Комаров отхлебнул остывший чай, оглянулся на портрет императора в горностаевой белой мантии. Глаза Александра Второго глядели с безмятежной кротостью.

Бирюкова и Капустина в Перми схватить не успели. Они поехали в Кунгур, по пути Бирюков возглашал прокламацию «Свобода», а дьякон поносил царскую фамилию… Капустин выслан под строгий надзор в Далматовский монастырь, Бирюков — на каторгу.

И совсем недавно пойман Платон Некрасов, брат дерзкого семинариста Феодосия Некрасова. Распространял прокламации, призывал к цареубийству, толкнул на побег двух зловредных ссыльных: казанского студента Балакшина и поляка Крупского. Беглецы схвачены в Осе, преданы суду и каторге, Некрасов сослан в Сибирь.
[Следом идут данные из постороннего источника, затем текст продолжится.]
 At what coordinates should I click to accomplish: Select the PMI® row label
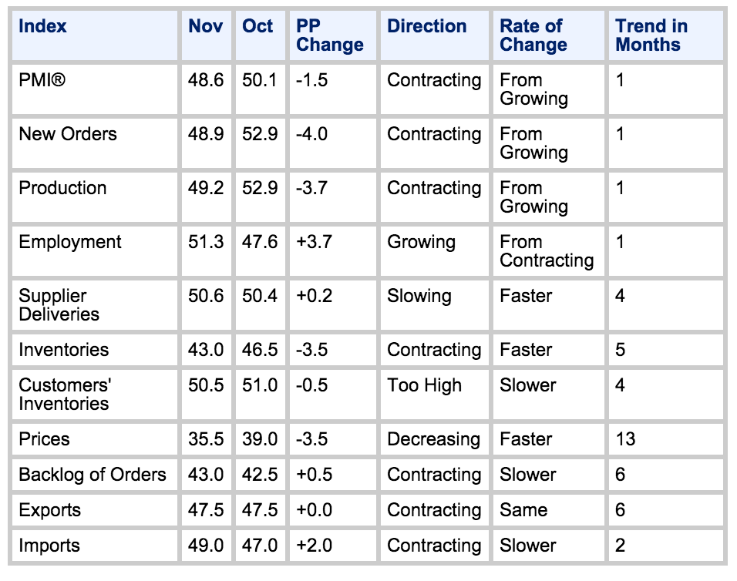tap(42, 80)
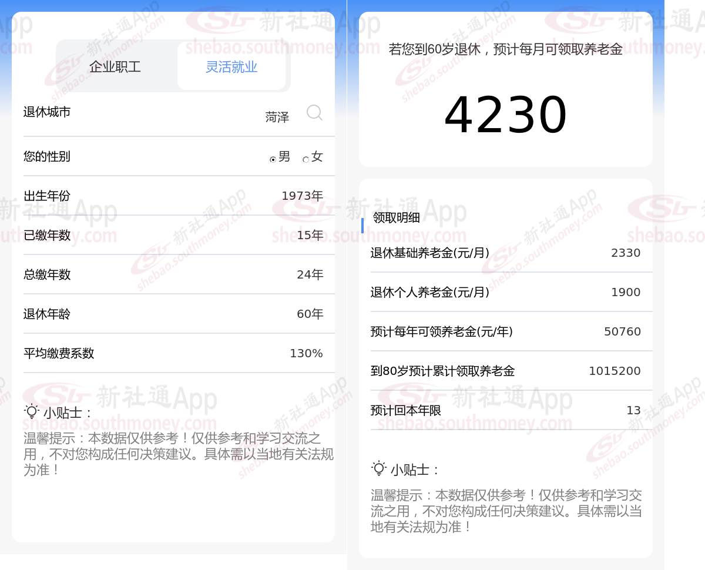This screenshot has width=705, height=570.
Task: Click the lightbulb icon in the left tips section
Action: [31, 411]
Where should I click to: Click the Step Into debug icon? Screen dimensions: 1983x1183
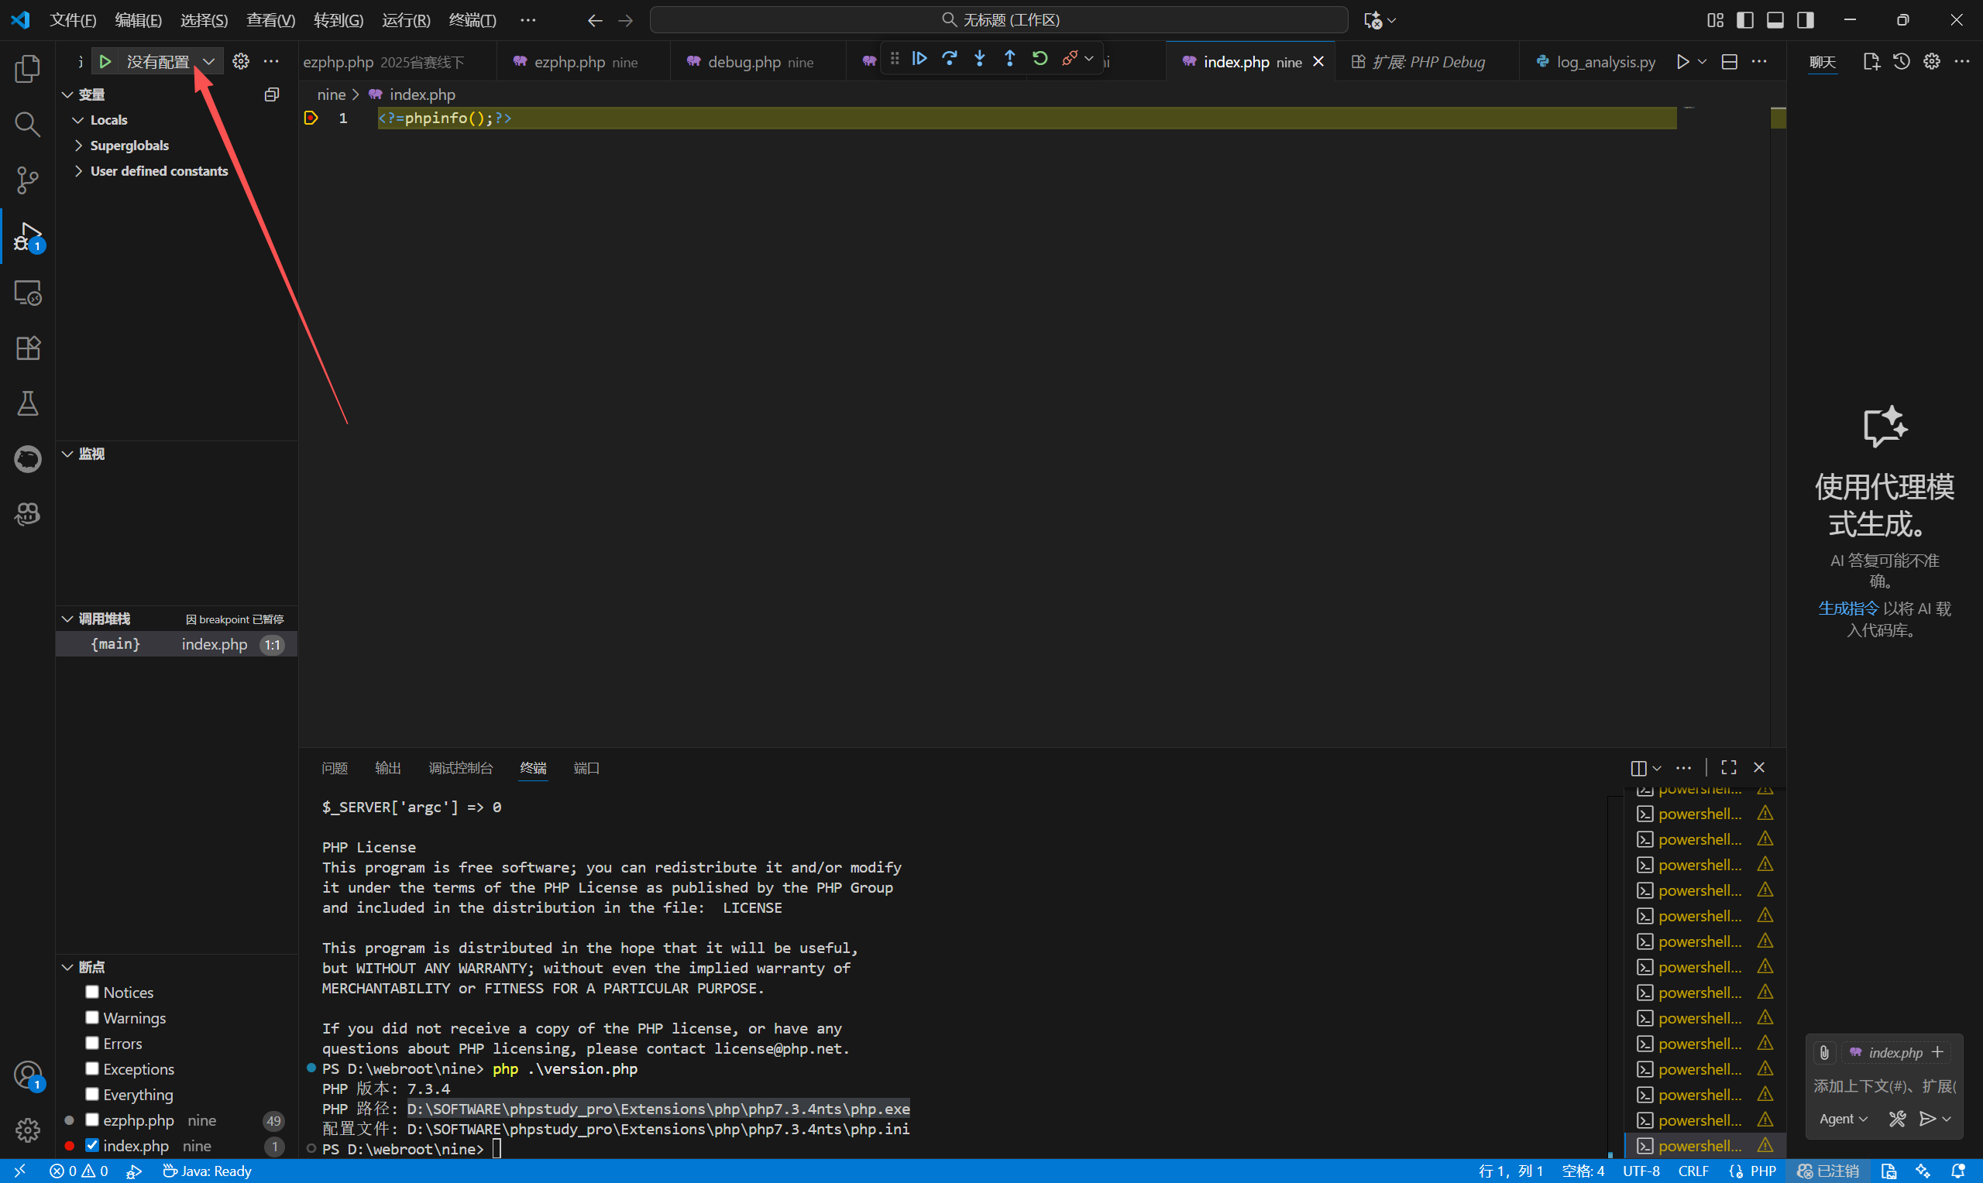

Казалось бы, все должно затихнуть. Но Комаров не может спокойно откинуться в кресле. За границей, словно плесень, ползет вредоносный «Манифест коммунистической партии», в котором без обиняков сказано, что свержение власти должен свершить рабочий — пролетарий. У него нет земли, ему нечего терять, у него — оружие. Комаров читал «Манифест» в изложении столичных жандармов и все-таки смысл его понял. В Мотовилихе строится завод. В Мотовилиху, как в водосточную канаву, стекается рвань и голь, политические ссыльные. Мировой съезд по Екатеринбургскому, Красно-уфимскому и Шадринскому уездам подсчитал: только здесь после реформы осталось без работы десять тысяч мастеровых. Куда они подадутся? В Мотовилиху. Там может назреть головка новых бунтов. И какими страшными потрясеньями грозят обернуться призывы к убийству государя и его верных слуг, распространяемые в России! Сумасшедший поляк подошел на улице к капитану Стоповому и выстрелил ему в лицо, а потом бросил револьвер и зарыдал. Несчастного капитана отпели в баталионной церкви, не снимая с головы для последнего целования намокшего полотна. На гражданской панихиде присутствовали господин военный губернатор Лошкарев, баталионный командир, начальник пермских горных заводов, однако без дочери, которая считалась Стоповому невестой, городской голова и многие другие должностные лица. Губернатор сказал речь, в которой были перечислены заслуги покойного перед царем и отечеством. Но рота проводила своего командира к последнему биваку без приличествующей скорби: торопились, будто после похорон будет отпуск, мигом закидали проб. И вот это куда опаснее, чем выстрел Сверчинского.